Independentemente de corrupção ou desvios, trata-se de um tremendo indutor às disputas
usuais, tanto geopolíticas globais quanto político-eleitoreiras locais.
Qualquer acionista, antes e depois de 2015, sabia, sabe e
conta com isso em sua tomada de decisões. Há ônus e bônus em ser a Petrobras. E
estes nem sempre correspondem, em tempo e espaço, aos ônus e bônus de outras
atividades ou localidades. Uma realidade, por certo, não mudou: continuaremos
precisando construir e operar superplataformas, sondas, gasodutos, linhas de
produção, barcos de apoio, equipamentos submarinos e muitos outros itens que
deverão ser fabricados no Brasil para assegurarmos a oportunidade de consolidar
uma política industrial e tecnológica que aprimore a independência e a
competitividade global do nosso setor petrolífero e, por que não dizer,
energético em geral.
Assim, a discussão sobre o cenário econômico nacional
relativo ao pré-sal deve focar efetivamente os impactos estruturais que levem
ao adensamento da cadeia produtiva nacional do petróleo: o decantado e mal
compreendido “conteúdo local”. De acordo com o Instituto Brasileiro de
Geografia e Estatística (IBGE), na última década o peso do setor dentro do
cenário industrial nacional saltou de 5% em 2000 para 11,2% em 2010.
Ao emergir como grande produtor global de petróleo, o Brasil
também ganhou inédita relevância geopolítica.

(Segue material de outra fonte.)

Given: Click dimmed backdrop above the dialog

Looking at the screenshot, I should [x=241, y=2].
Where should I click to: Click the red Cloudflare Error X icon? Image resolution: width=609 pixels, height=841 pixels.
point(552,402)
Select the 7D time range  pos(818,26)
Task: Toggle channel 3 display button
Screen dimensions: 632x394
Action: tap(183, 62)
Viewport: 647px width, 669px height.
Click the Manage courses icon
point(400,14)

O que já vinha se materializando
aos olhos do mundo, pelas conquistas sociais e tecnológicas do passado recente,
tornou-se muito mais palpável com o impulso impressionante do pré-sal. Num
mundo em que não há espaço para ingenuidade, não é exagero afirmar que para
defender a soberania marítima nacional é essencial ampliar o poder de dissuasão
naval do país. Para isso, mostram-se vitais programas como o que busca a
duplicação da frota e o que viabiliza a construção de um submarino nuclear e
quatro convencionais. Tais programas concretizam a importância geopolítica do
pré-sal como patrimônio vital para a consolidação da soberania, do processo de
desenvolvimento e da inserção internacional do Brasil.

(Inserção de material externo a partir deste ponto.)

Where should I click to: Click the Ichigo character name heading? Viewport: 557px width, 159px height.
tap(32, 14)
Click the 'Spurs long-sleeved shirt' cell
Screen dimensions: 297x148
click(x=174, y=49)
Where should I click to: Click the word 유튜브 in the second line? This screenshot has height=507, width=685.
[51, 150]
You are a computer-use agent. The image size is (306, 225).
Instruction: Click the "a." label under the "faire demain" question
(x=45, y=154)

A produção atual do pré-sal é uma gota diante do potencial
brasileiro. Os campos gigantes que se espalham do litoral do Espírito Santo ao
de Santa Catarina são a principal novidade do setor em décadas. Um em cada três
barris de petróleo descobertos no mundo nos últimos cinco anos está no Brasil.

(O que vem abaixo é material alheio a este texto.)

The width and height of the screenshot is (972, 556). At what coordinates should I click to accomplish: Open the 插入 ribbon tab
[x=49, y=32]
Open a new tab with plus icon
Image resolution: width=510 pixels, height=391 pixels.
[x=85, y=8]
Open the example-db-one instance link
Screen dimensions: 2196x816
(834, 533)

Partindo de estimativas conservadoras, o pré-sal deve dobrar
as reservas de petróleo do país para 31 bilhões de barris – o número só
considera a parte já descoberta. Acredita-se que haja outros 87 bilhões de
barris não descobertos. Isso implicaria potenciais US$ 270 bilhões de
investimentos previstos até o fim desta década, com mais de 2 milhões de
empregos gerados.
A escala de produção que o Brasil pode alcançar abre uma
infinidade de negócios para empresas de quase todos os tipos e tamanhos, e a
Petrobras continuará sendo o maior comprador individual de bens e serviços da
indústria do petróleo mundial por um bom tempo. Aí reside o interesse em
disputar-se, ora para depreciá-la, ora para exaltá-la, conforme a proximidade
de ocasião ao seu controle. Mas um fato não se disputa: a Petrobras tem força,
capacidade e recursos para superar as atuais intempéries, e o Brasil continuará
a ter orgulho dela, de seus profissionais e de todos os que gravitam em torno
do setor petrolífero brasileiro. Nosso passaporte para o futuro ainda se
encontra em boas mãos.
Jean-Paul Prates
*Jean-Paul Prates é advogado e economista. Mestre em Gestão
Pública de Recursos Naturais e Energia pela Universidade da Pensilvânia e
mestre em Economia do Petróleo pelo Instituto Francês do Petróleo.
Diretor-presidente do Centro de Estratégias em Recursos Naturais e Energia
(Cerne). Ex-secretário de Estado de Energia do Rio Grande do Norte.